1. Field of the Invention
The present invention relates to electronic semiconductor devices and integrated circuits, and, more particularly, to complementary field effect transistors with heterostructure insulated gates and integrated circuits including them and methods of fabrication.
2. Description of the Related Art
Very large scale integrated semiconductor memory and logic devices are being pushed for ever higher speed switching, lower power consumption, and larger noise margins. Thus there has been considerable effort to combine the intrinsic high switching speed and semiinsulating properties of gallium arsenide (GaAs) with the inherent large noise margins and low standby power dissipation of complementary field effect transistor (FET) logic. Complementary GaAs JFET circuits have shown very low standby power dissipation, but the low hole mobility of GaAs leads to low extrinsic transconductance of the p-channel devices and relatively low switching speeds; see, for example, R. Zuleg et al, 5 IEEE Elec. Dev. Lett. 21 (1984).
High hole mobilities have been obtained in modulation doped aluminum gallium arsenide/gallium arsenide (Al.sub.x Ga.sub.1-x As/GaAs) heterojunction FETs which rely on a channel consisting of a two-dimensional hole gas at the heterojunction; see, for example, H. Stormer et al, 44 Appl. Phys. Lett. 1062 (1984). This is the complement of the modulation doped heterojunction FET which utilizes a two-dimensional electron gas (HEMT, MODFET, etc.). However, the threshold voltages of these modulation doped heterojunction devices depend critically on the thickness and doping concentration of the Al.sub.x Ga.sub.1-x As layer, and reported variations in HEMT threshold voltages across a two inch wafer typically have a standard variation in the range of 0.15 V to 0.4 V; see, K. Arai et al. 7 IEEE Elec. Dev. Lett. 158 (1986). Even the use of pulse doping of the Al.sub.x Ga.sub.1-x As (see. Hueschen et al, 1984 IEDM Tech. Digest 348) does not solve the problem. Consequently, heterostructure insulated gate FETs (HFETs), which use an undoped Al.sub.x Ga.sub.1-x As layer as a gate insulator in a MIS-like structure have appeared; see, P.Solomon et al, 5 IEEE Elec. Dev. Lett. 379 (1984). HFETs have the advantage of uniformity and reproducibility of threshold voltage because the threshold voltage is primarily determined by the gate material and is independent of the Al.sub.x Ga.sub.1-x As layer thickness.

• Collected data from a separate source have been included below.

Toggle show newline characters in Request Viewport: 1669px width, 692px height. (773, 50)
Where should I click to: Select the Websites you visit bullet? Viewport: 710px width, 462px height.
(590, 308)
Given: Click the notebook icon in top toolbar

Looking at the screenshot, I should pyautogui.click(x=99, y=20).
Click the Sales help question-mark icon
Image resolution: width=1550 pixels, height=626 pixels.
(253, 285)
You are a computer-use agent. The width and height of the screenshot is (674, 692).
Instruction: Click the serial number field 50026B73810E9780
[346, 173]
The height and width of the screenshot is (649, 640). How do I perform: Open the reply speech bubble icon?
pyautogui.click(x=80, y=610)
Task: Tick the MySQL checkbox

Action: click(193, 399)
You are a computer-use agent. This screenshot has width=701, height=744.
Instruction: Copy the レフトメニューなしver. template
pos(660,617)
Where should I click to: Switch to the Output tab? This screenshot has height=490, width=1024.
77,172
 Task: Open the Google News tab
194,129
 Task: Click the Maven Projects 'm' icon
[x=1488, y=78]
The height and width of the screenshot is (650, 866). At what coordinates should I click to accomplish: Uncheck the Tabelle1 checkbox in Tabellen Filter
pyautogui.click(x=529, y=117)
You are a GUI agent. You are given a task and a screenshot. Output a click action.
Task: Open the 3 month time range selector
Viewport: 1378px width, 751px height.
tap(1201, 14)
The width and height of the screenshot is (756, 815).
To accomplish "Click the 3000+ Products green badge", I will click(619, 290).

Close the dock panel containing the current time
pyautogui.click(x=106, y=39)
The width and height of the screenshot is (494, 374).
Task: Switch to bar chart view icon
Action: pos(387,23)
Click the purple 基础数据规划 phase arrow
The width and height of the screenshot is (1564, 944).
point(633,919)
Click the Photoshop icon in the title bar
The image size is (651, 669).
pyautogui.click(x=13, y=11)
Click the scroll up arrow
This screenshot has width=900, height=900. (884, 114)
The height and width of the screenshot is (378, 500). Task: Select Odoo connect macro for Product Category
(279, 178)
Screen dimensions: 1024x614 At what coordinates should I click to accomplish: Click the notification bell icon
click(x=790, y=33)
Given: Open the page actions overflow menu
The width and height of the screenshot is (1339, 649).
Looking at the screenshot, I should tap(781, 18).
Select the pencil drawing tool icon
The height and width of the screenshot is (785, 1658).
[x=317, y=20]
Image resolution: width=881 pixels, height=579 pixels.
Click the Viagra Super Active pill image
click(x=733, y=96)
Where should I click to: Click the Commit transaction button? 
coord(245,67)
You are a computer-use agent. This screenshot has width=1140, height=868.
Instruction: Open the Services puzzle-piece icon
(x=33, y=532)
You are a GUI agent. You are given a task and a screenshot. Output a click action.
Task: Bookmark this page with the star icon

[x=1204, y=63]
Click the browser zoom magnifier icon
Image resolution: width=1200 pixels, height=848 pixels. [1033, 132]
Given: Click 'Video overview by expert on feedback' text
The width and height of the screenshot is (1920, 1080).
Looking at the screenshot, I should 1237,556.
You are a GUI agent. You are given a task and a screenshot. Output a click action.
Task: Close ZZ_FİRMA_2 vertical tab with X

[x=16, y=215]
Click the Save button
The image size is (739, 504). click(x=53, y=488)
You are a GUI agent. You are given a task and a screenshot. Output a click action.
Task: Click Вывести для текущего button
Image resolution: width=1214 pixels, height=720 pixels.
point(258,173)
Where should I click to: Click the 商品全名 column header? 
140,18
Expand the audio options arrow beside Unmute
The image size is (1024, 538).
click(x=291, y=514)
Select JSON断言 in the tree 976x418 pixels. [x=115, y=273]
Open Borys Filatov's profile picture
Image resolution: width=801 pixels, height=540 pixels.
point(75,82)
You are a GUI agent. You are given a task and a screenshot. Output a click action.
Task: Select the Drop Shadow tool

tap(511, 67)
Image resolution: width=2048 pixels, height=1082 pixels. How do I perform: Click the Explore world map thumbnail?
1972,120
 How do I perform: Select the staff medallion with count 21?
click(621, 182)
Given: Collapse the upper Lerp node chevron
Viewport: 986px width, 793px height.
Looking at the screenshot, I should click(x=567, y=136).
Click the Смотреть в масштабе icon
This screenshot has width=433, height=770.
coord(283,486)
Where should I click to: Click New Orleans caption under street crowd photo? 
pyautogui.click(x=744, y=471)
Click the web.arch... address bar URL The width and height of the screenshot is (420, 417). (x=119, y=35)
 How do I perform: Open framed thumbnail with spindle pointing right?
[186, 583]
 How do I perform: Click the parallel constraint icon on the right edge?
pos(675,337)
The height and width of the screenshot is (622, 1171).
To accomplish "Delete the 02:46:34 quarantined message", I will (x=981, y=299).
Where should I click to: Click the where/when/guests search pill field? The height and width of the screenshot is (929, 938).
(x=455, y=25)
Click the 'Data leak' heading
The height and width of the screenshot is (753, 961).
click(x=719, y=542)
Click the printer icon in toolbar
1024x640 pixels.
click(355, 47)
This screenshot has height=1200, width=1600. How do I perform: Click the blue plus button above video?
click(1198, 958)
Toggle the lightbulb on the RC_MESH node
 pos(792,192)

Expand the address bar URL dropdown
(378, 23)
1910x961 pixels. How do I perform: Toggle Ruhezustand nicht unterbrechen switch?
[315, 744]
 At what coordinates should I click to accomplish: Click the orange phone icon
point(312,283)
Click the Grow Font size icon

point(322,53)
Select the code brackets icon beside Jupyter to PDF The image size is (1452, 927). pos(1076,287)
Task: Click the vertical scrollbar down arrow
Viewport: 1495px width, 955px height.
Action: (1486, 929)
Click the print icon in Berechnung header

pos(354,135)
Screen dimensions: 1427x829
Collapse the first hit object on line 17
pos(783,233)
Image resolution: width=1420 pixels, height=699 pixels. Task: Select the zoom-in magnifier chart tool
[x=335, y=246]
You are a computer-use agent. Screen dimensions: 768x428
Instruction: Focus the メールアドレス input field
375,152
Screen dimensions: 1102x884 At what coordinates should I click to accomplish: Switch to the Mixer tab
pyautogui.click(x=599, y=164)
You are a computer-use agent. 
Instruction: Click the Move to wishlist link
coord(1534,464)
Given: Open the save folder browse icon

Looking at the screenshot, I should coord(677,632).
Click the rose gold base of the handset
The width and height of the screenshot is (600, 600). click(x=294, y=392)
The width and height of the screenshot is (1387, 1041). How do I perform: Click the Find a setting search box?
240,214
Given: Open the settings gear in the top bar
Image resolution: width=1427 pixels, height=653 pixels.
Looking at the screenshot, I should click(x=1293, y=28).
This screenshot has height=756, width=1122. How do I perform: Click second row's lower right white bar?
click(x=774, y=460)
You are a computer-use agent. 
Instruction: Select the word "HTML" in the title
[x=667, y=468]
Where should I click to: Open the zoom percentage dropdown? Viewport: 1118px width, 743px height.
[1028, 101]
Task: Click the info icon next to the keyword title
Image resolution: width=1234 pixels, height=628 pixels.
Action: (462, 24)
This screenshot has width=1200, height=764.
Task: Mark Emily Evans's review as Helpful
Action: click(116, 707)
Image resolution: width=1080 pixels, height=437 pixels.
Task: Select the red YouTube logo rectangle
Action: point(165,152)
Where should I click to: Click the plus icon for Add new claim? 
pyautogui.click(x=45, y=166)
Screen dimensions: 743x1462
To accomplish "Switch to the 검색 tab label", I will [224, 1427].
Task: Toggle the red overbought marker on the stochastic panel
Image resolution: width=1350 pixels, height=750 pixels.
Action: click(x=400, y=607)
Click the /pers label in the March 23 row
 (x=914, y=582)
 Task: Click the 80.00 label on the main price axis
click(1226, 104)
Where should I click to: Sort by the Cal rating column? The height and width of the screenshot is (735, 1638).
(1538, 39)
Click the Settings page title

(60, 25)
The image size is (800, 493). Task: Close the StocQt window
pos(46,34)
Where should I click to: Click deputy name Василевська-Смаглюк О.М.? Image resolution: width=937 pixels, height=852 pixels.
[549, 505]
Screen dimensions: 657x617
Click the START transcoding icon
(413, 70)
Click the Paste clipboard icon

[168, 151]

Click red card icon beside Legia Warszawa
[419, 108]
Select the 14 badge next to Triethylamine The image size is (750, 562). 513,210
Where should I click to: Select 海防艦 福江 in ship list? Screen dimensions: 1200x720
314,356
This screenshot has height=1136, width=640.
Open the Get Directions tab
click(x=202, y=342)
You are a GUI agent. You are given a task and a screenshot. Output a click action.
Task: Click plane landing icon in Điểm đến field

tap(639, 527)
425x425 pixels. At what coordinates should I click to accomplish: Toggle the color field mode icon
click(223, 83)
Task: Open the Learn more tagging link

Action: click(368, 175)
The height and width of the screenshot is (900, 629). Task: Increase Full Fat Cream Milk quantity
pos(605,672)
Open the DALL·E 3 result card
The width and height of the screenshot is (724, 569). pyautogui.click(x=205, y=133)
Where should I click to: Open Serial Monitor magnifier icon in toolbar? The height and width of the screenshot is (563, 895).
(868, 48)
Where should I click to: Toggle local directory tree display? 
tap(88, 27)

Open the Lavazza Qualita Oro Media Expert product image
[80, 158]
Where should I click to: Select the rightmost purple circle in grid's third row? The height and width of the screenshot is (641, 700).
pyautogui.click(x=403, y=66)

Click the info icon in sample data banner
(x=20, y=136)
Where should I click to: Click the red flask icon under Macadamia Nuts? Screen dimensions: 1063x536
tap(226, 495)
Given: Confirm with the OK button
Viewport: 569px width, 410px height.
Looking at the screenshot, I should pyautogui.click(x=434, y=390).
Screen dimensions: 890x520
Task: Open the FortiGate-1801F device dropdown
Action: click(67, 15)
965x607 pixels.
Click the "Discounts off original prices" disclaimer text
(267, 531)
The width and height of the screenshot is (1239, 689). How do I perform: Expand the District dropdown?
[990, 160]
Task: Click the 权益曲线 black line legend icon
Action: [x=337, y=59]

Complementary HFET devices, using a two-dimensional electron gas for the n channel device and a two-dimensional hole gas for the p channel device, have been fabricated on a single undoped Al.sub.x Ga.sub.1-x As/GaAs substrate: see N. Cirillo et al, 1985 IEDM Tech. Digest 317-320. Both the n and p channel devices use tungsten silicide (WSi is used to represent the various silicides of tungsten) Schottky barrier gates on the undoped Al.sub.x Ga.sub.1-x As and are relatively easy to fabricate. However, the threshold voltage for the WSi Schottky barrier gate is about 0.8-1.0 V for the n-channel device and about -0.7--0.4 V for the p-channel device; whereas, for 1 V power supply operation the n-channel threshold should be about 0.2-0.3 V and the p-channel threshold should be about -0.3--0.2 V.
In contrast, K. Matsumoto et al, 7 IEEE Elec. Dev. Lett. 182 (1986), have fabricated complementary HFET devices with Al.sub.x Ga.sub.1-x As as the insulator and n.sup.+ and p.sup.+ GaAs gates for the n and p channel devices, respectively. This yields low threshold voltages (about 0 V), but the fabrication requires a mesa etch and epitaxial refill.
In either case, the threshold voltage may be adjusted by uniformly doping the GaAs layer which would be analogous to the channel implants in MOSFET technology to adjust threshold voltage. However, to adjust the threshold voltage by 0.1 V would require a doping level of about 5.times.10.sup.15 /cm.sup.3, which is too low to be reproducibly controlled by the growth techniques used to fabricate the basic heterostructure (i.e., by molecular beam epitaxy (MBE) or metalorganic chemical vapor deposition (MOCVD)).
Thus it is a problem to fabricate complementary HFET devices with desirable threshold voltages by a simple process.